MJ's Egg Casserole. The New York Times

Serves 8-10


  • 4 tablespoons butter, plus extra for buttering pan
  • 1/4 cup unbleached all-purpose flour
  • 1 cup cream
  • 1 cup milk
  • 2 cups shredded sharp Cheddar, lightly packed
  • 1/4 cup chopped fresh flat-leaf parsley
  • 1/4 teaspoon dried marjoram
  • 1/4 teaspoon dried thyme
  • 1/8 teaspoon garlic powder
  • Pinch cayenne
  • 18 hard-boiled eggs, peeled and thinly sliced
  • 450g bacon, cooked, drained of fat and crumbled
  • Toast, for serving


  1. Heat the oven to 180 degrees and butter a 23-by-33-cm baking dish.
  2. In a saucepan, melt the butter over medium heat until it foams.

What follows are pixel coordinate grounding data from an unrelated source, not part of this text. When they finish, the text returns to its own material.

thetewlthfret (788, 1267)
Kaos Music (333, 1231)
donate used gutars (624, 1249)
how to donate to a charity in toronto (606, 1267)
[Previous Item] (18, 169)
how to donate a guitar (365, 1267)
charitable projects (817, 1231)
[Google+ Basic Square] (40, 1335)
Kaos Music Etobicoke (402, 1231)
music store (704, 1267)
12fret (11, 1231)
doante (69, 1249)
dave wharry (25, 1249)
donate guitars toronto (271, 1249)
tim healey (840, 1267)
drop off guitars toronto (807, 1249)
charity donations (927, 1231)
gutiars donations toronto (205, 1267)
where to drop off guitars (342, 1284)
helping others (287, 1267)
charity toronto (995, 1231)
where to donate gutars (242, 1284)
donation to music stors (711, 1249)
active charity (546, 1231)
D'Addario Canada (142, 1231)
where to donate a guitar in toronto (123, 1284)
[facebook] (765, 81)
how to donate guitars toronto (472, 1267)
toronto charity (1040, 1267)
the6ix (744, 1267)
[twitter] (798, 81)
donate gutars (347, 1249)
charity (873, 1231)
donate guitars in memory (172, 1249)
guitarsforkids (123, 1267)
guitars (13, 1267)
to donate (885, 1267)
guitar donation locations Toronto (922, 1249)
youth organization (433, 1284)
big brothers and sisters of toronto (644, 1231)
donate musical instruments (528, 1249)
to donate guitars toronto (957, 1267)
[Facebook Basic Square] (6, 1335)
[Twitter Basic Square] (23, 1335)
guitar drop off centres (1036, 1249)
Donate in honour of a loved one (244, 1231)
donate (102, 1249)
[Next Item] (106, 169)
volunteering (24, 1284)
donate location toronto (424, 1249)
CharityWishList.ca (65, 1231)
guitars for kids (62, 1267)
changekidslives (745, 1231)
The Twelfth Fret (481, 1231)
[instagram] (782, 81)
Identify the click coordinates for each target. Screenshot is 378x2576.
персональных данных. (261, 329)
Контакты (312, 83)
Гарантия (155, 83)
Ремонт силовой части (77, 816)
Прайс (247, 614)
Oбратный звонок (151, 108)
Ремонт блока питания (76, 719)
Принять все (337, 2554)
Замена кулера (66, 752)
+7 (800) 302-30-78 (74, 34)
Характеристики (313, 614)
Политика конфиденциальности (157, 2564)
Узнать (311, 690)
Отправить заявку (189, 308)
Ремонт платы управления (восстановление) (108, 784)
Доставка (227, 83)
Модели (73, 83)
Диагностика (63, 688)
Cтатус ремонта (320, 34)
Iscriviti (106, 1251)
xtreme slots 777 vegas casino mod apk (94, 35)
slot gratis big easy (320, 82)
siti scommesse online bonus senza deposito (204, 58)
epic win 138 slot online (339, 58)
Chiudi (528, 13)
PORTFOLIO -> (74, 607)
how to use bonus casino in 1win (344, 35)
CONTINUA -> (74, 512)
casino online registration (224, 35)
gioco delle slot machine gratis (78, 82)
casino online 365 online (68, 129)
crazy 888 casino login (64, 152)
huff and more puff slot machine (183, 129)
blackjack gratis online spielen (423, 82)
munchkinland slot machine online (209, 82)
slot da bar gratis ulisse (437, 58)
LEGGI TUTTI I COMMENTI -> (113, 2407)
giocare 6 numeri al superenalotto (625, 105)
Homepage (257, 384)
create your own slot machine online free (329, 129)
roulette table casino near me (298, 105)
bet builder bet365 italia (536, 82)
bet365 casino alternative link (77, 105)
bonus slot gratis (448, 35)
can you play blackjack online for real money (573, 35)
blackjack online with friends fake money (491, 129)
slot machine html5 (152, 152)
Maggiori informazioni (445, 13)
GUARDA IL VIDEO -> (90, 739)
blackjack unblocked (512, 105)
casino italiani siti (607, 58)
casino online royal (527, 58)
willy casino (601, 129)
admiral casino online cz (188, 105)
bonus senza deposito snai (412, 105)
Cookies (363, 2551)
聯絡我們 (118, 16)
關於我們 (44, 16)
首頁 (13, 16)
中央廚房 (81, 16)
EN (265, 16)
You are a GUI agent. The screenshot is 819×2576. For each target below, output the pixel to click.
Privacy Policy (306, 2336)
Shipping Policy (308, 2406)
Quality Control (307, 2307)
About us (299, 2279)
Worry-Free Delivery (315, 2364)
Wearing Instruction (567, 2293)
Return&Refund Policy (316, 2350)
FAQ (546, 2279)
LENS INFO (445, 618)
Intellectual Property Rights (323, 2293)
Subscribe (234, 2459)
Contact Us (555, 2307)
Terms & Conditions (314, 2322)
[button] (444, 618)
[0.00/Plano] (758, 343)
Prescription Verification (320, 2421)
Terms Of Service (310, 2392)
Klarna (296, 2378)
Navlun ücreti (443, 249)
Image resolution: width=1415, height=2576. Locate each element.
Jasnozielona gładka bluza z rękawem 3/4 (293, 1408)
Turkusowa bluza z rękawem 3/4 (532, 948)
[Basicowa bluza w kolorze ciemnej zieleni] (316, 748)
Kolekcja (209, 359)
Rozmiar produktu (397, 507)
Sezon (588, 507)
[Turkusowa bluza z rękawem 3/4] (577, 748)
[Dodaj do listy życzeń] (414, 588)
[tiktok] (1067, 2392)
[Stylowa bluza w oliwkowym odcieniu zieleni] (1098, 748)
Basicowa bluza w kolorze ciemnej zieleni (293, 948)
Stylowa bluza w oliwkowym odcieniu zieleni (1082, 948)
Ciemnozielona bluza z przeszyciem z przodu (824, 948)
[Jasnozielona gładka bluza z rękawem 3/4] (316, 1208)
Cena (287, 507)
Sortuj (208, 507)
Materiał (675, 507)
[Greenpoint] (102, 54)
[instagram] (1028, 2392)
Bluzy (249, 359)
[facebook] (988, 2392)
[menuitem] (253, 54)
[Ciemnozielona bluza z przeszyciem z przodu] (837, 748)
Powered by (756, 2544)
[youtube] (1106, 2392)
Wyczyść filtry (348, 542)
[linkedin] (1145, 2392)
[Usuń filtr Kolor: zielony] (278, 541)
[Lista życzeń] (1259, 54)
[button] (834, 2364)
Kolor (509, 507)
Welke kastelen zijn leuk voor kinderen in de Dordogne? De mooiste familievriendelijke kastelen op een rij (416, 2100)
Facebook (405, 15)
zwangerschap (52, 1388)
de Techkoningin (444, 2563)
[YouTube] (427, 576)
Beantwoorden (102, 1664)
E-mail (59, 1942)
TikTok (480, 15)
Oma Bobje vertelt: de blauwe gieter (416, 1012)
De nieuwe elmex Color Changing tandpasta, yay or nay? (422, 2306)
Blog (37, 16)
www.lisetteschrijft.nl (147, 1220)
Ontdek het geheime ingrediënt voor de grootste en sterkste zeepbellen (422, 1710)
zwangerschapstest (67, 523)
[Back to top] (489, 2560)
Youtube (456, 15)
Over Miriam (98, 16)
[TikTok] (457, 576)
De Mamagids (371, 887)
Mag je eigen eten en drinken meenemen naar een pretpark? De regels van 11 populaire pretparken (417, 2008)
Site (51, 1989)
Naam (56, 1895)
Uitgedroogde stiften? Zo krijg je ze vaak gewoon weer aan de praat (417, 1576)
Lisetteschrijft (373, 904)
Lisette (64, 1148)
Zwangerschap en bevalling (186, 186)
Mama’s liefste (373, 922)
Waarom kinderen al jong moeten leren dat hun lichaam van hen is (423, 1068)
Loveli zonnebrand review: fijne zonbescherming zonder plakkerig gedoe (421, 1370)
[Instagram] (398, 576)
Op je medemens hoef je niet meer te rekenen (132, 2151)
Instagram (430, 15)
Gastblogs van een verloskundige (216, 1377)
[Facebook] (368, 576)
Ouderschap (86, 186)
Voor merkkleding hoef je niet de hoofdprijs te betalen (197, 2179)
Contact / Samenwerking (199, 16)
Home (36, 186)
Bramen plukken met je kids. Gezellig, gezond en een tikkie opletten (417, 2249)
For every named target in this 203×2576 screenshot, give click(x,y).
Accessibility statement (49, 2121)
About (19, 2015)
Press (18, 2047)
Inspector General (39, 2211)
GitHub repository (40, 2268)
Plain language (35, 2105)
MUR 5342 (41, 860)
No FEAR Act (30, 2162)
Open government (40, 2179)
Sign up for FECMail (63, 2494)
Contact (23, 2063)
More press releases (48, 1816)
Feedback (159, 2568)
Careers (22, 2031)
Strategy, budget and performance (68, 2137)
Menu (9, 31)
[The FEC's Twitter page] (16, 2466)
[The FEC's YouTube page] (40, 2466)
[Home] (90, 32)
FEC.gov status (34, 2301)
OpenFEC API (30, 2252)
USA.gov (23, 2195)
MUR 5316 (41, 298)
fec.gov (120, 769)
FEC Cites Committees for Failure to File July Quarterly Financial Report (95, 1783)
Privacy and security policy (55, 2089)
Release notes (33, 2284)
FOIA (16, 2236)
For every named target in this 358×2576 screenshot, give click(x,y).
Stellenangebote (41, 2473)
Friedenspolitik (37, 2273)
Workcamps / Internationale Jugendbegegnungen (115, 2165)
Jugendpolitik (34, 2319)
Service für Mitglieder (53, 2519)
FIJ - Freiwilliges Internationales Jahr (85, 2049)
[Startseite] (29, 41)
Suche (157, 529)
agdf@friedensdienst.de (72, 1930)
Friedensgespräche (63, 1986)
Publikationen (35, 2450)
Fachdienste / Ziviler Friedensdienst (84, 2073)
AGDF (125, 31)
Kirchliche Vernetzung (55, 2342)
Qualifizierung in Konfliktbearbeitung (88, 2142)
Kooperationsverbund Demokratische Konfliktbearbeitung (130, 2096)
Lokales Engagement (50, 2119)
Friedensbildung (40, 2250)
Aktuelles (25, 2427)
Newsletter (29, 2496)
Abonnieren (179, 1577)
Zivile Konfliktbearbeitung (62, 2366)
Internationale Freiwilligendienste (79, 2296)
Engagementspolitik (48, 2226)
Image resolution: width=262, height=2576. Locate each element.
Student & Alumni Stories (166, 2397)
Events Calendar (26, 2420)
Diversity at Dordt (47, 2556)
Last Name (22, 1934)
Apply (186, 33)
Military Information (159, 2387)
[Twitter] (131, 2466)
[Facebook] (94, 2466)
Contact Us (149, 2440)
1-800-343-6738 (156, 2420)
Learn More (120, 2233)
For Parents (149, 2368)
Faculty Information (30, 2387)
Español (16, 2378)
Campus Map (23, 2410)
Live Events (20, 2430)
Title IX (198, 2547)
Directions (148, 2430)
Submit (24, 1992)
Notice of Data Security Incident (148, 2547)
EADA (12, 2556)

Whisk in the flour until smooth. 
  3. Lower the heat and slowly pour in the cream and milk. 
  4. Heat until steaming, whisking often. 
  5. Add the cheese and whisk until melted. 
  6. Add the parsley, marjoram, thyme, garlic powder and cayenne.
  7. In the prepared dish, make layers of egg slices, bacon and sauce, ending with sauce. 
  8. Cover and bake 40 minutes. 
  9. Let rest 5 to 10 minutes before serving with hot toast.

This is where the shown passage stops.